• _EXERCISE DESCRIPTION_: Without including any image, repeat every record exactly.

• _RECORDED INFORMATION_:
^^^^^^^^

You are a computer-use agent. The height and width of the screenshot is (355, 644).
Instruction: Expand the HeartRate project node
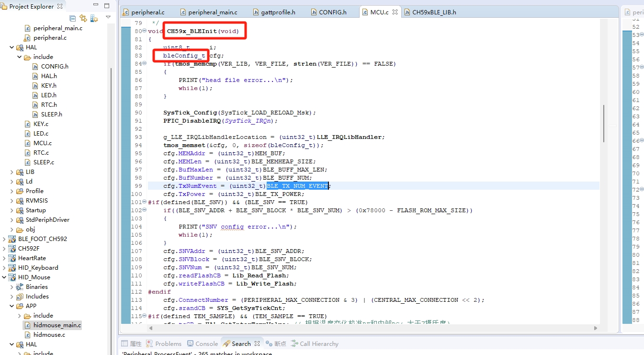[4, 258]
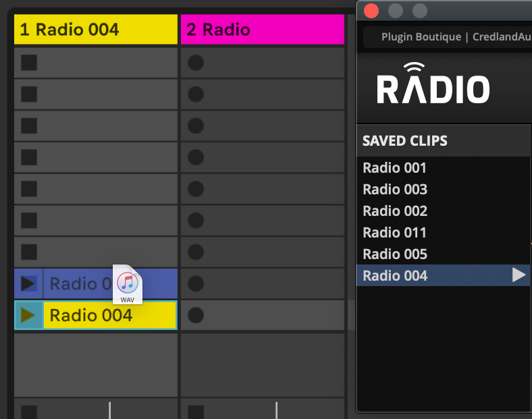The height and width of the screenshot is (419, 532).
Task: Launch the yellow Radio 004 clip play triangle
Action: pos(28,315)
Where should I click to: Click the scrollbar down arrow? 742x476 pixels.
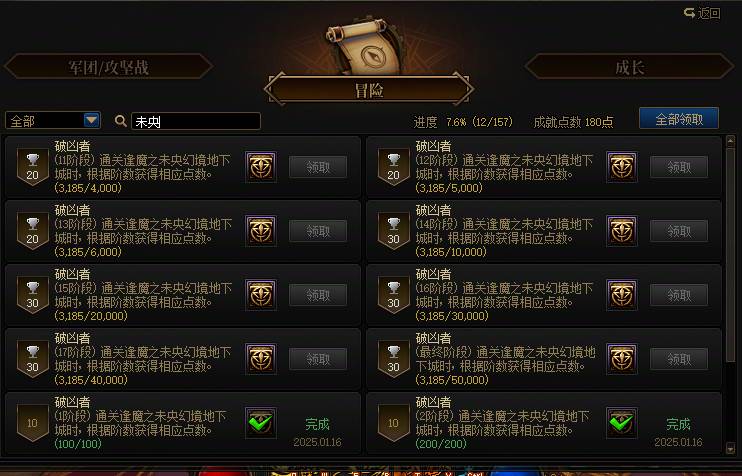click(730, 448)
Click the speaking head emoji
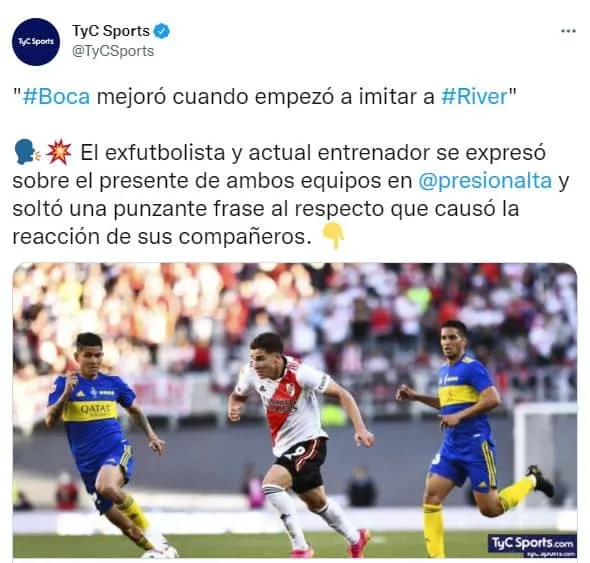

^^^^^^^^

• _RESPONSE AREA_:
You are a computer-use agent. The height and width of the screenshot is (355, 644).
Instruction: Expand the HeartRate project node
[4, 258]
The height and width of the screenshot is (419, 532).
Task: Launch the yellow Radio 004 clip play triangle
Action: pos(28,315)
Where should I click to: Click the scrollbar down arrow? 742x476 pixels.
click(730, 448)
Click the speaking head emoji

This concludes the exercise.